Les conditions d’enfermement étaient déplorables. Les locaux sont vétustes et mal chauffés. Il n’y avait pas de douches. La nourriture insuffisante (deux œufs durs, fromage, pain et sardines).
Plusieurs détenus ont utilisé les boîtes de conserve pour tenter de se suicider. En 1969, une grève de la faim est réprimée par l’expulsion des « meneurs ».
Les femmes et les enfants, refoulés dès leur entrée sur le territoire, se retrouvent dans un petit local est réservé pour l’isolement.
L’association Aide aux travailleurs d’outre-mer (ATOM), à laquelle la préfecture a confié la gestion de plusieurs centres sociaux d’accueil à Marseille, prend en charge le linge et le nettoyage des dortoirs de la prison clandestinne.
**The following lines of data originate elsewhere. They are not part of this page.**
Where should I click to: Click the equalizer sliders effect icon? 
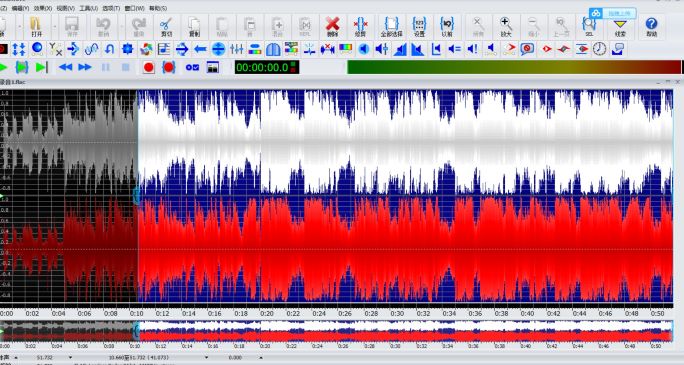(237, 49)
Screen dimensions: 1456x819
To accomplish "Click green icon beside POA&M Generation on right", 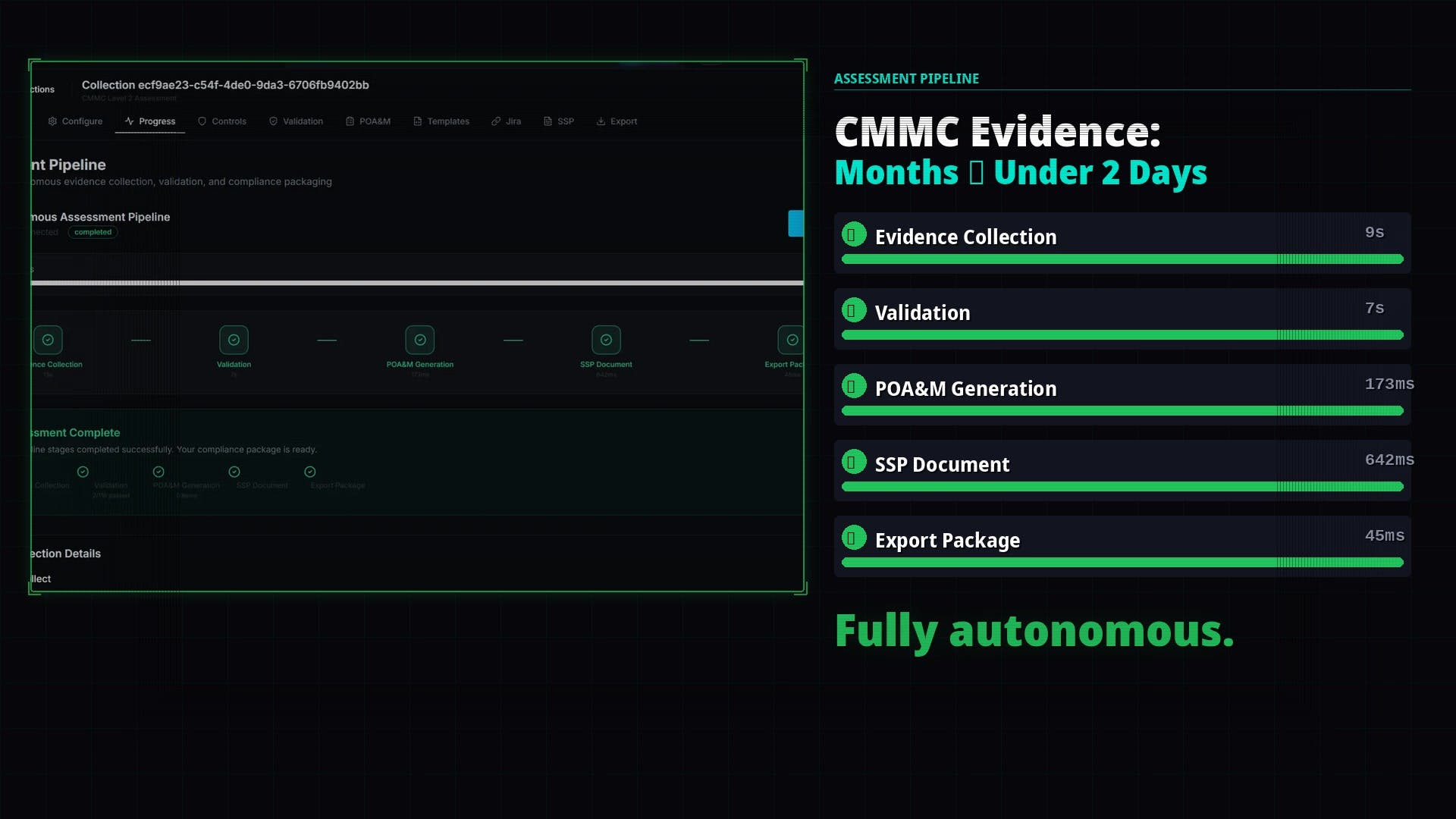I will 854,387.
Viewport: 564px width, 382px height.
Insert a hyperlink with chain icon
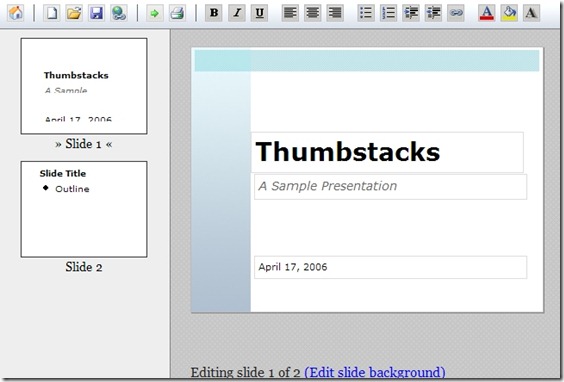[456, 13]
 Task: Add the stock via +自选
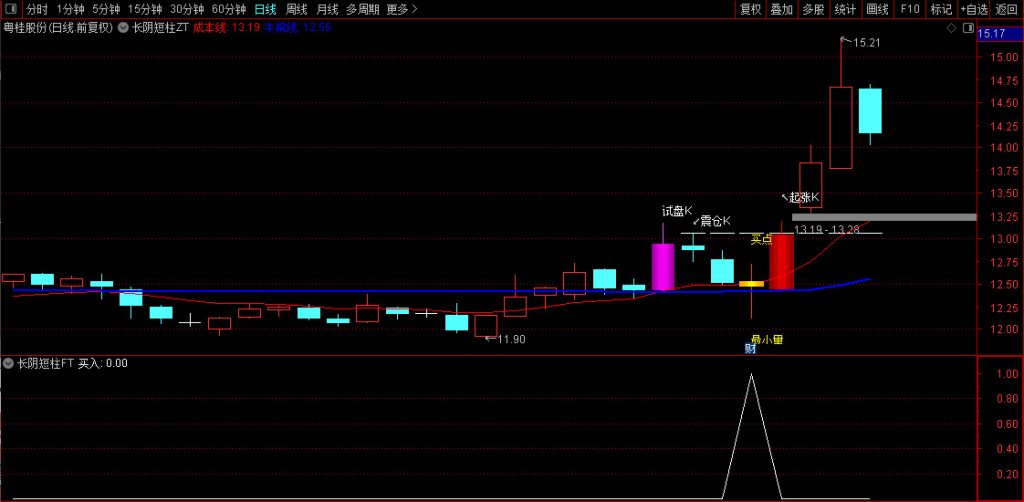(x=973, y=9)
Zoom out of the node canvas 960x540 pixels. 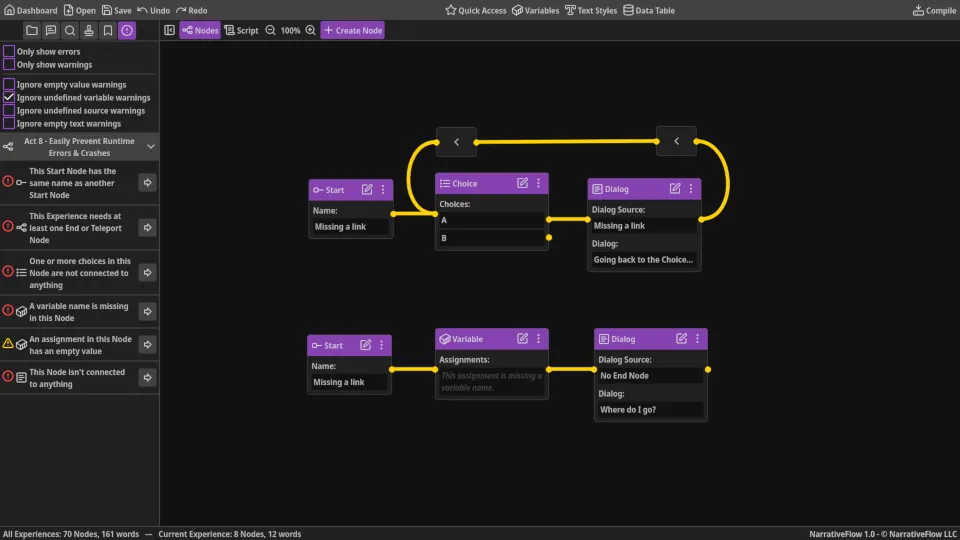point(269,31)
L’affaire éclate le 16 avril 1975 lorsque l’avocat Sixte Ugolini dénonce l’enlèvement de son client Mohamed Chérif un Marocain en situation régulière .
Alex Panzani journaliste à La Marseillaise a été mis dans la confidence par l’avocat Sixte Ugolini « concernant l’existence présumée d’un centre de détention illégal » sur le port d’Arenc. Suite à cette enquête, Alex Panzani a publié en septembre 1975 un livre intitulé "Une prison clandestine de la police française : Arenc ».
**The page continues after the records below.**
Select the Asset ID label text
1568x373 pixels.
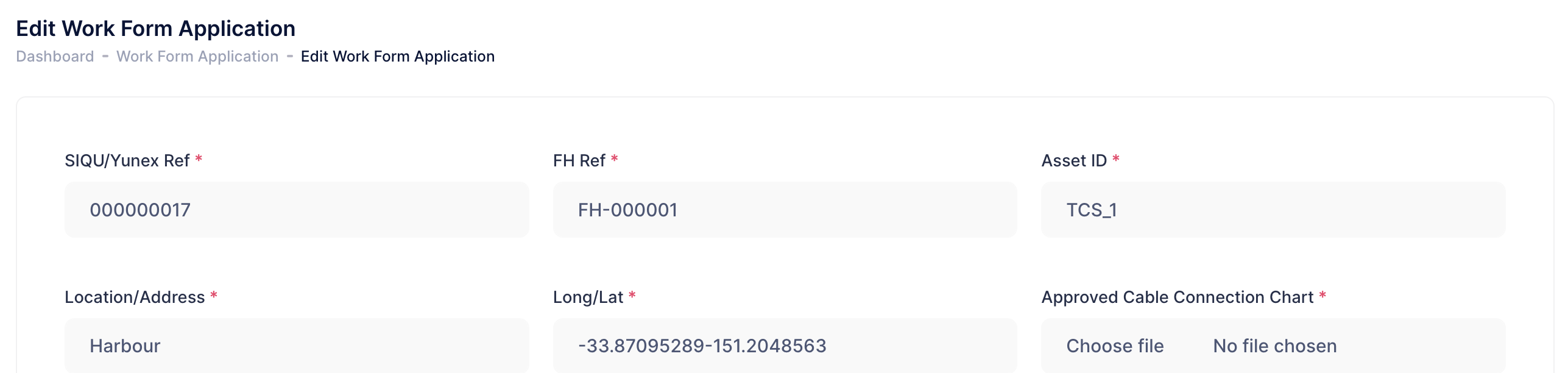pyautogui.click(x=1073, y=161)
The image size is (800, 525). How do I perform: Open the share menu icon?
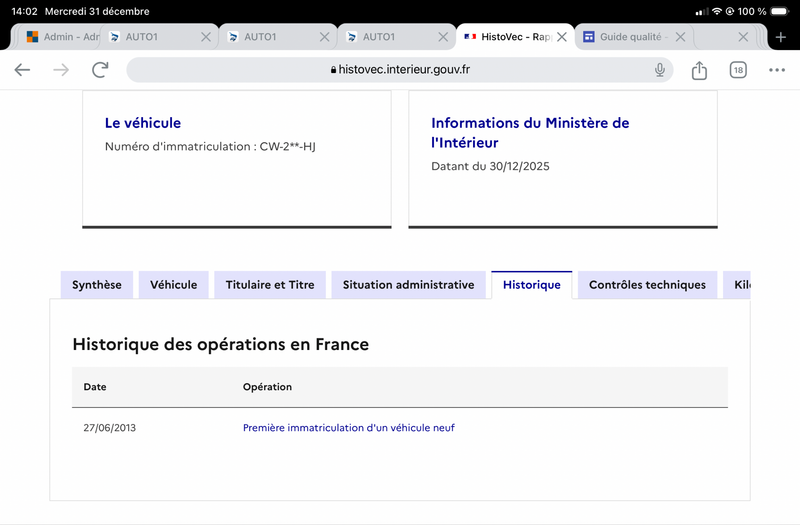699,70
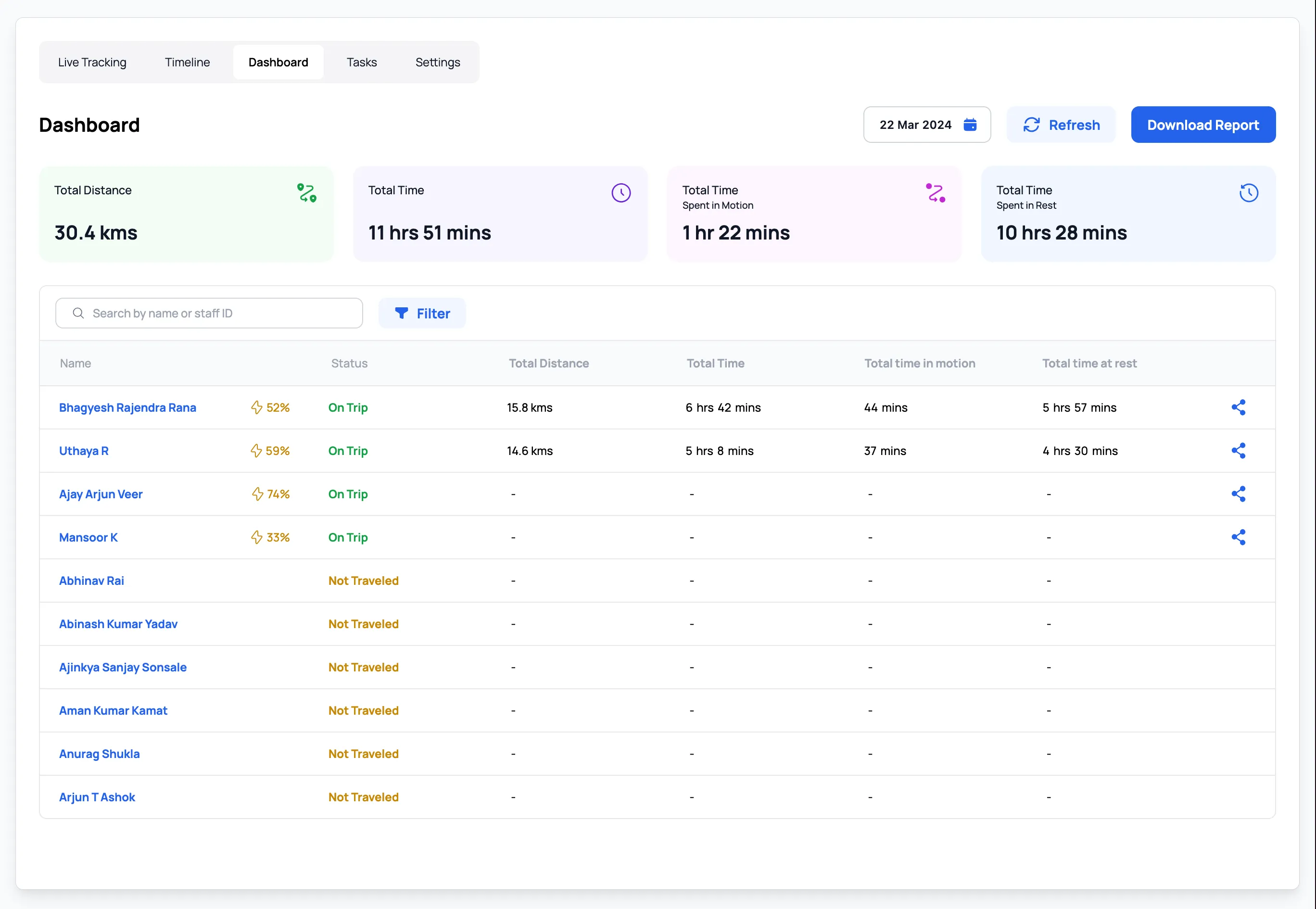The width and height of the screenshot is (1316, 909).
Task: Switch to the Tasks tab
Action: tap(362, 62)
On découvre alors l’existence de ce hangar désaffecté sur le port d’Arenc que la préfecture utilise en secret et en dehors de tout cadre juridique. Le scandale prend une ampleur nationale, forçant le ministère de l’Intérieur à réagir. Les centres de rétention administrative seront légalisés en octobre 1981
Implication de l’Aide aux travailleurs d’outre-mer (Atom) dans la gestion d’Arenc : « la prison clandestine d’Arenc »
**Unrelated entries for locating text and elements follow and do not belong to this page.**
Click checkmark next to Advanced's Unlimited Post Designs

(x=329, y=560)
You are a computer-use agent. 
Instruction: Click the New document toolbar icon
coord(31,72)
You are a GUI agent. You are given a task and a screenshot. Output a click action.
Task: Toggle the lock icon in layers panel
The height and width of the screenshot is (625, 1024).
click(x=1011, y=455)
Ce hangar d’Arenc a été utilisé dès 1963 pour enfermer des étrangers, principalement des Algériens, en attente d’expulsion. Cette pratique fonctionne hors du cadre juridique ce qui a conduit à qualifier ce lieu de "prison clandestine ».
L’ATOM était chargé par la préfecture de la gestion logistique de ce lieu d’enfermement banalisé.
Dans ce cadre, l’Atom a participé à l’accueil et à la prise en charge des étrangers en transit au port d’Arenc, notamment ceux qui étaient maintenus sur place en attente de leur expulsion. Cette mission comprenait la gestion logistique, comme le nettoyage des dortoirs, les repas et la fourniture de vêtements pour les « retenus ».
L’Atom est créée en 1950 pour remédier aux difficultés d’insertion de la population immigrée à Marseille.
Sous l’autorité de Louis Belpeer, l’Atom a créé un vaste réseau de travail « social » sur la ville, devenant incontournable. Louis Belpeer est un universitaire chrétien impliqué notamment dans le fonctionnement du centre d’Arenc.
Un rapport stipule que "l’accueil" des migrants faisait partie des missions de l’Atom qui avait "deux antennes à la gare et au port avec un service de premiers secours, de renseignements et de réglementation". La proximité des locaux de l’ATOM de la gare et du port facilitait le « retour forcé » des migrants ou des sans-papiers.
Pourtant les personnes ayant travaillé pour l’Atom ont du mal à se souvenir des activités de l’association sur les quais, et paraissent même étonnées d’apprendre le lien de l’Atom avec « la prison d’Arenc ».
Dans un entretien, Louis Belpeer revient sur son expérience des années 1960. Dans le cadre de sa mission d’accueil, il lui arrivait de s’occuper d’étrangers maintenus sur le port pour permettre leur renvoi direct. Il gérait "un de ces frigos" (hangar servant de zone de transit) avec du personnel. Louis Belpeer a refusé de collaborer lorsque des personnes résidant déjà en France ont été amenées sur le port. Il a dit au préfet : "Moi je ne fais pas le flic. Mettez des services de police, moi je ne fais pas ce métier-là".
Cependant, son rôle et celui de l’ATOM ont suscité des controverses. L’ATOM a géré le centre d’Arenc dans un cadre qualifié de "hors la loi", puisque la rétention administrative n’était pas encore inscrite dans le droit français avant 1980. Cette collaboration avec les autorités policières a été perçue comme une forme de complicité dans des pratiques arbitraires et répressives.
Les « retenus » étaient soumis à des traitements indignes, tels que la désinfection à la bombe aérosol et un hébergement dans des locaux vétustes.
Des cas de séquestration arbitraire et d’expulsions abusives ont été largement médiatisés, notamment lors de l’affaire révélée par l’avocat Sixte Ugolini en 1975.